- [DESCRIPTION OF THE TASK]
First find the line with "Task: Click the Iniciar start button" in the entries below, then set down exactly every line through the line with "Task: Switch chart to Market cap view", that line included.

(Items from a data source)
▼

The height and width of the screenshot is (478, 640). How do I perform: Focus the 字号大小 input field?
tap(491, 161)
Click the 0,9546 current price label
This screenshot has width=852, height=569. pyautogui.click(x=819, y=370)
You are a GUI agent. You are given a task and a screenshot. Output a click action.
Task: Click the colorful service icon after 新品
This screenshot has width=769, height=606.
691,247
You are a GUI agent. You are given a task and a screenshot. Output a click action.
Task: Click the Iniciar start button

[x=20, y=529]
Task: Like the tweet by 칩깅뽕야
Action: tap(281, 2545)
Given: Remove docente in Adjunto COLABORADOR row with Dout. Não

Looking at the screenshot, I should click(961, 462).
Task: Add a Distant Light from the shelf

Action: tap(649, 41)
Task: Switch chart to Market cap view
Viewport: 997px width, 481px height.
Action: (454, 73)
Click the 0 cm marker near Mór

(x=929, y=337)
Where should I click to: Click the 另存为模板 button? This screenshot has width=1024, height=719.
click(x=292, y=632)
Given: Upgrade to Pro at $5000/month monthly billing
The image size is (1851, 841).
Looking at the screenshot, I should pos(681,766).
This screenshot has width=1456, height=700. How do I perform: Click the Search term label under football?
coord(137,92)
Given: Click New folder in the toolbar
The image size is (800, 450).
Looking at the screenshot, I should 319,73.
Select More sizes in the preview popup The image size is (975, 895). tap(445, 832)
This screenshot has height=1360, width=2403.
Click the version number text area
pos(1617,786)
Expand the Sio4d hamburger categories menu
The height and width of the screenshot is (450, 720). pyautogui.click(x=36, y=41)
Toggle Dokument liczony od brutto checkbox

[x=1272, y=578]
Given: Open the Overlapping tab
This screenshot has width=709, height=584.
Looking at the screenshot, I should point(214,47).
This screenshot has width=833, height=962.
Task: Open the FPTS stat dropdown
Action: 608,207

▲

- [COMPLETED TASK]
Task: Click the Iniciar start button

[x=20, y=529]
Task: Like the tweet by 칩깅뽕야
Action: tap(281, 2545)
Given: Remove docente in Adjunto COLABORADOR row with Dout. Não

Looking at the screenshot, I should click(961, 462).
Task: Add a Distant Light from the shelf

Action: tap(649, 41)
Task: Switch chart to Market cap view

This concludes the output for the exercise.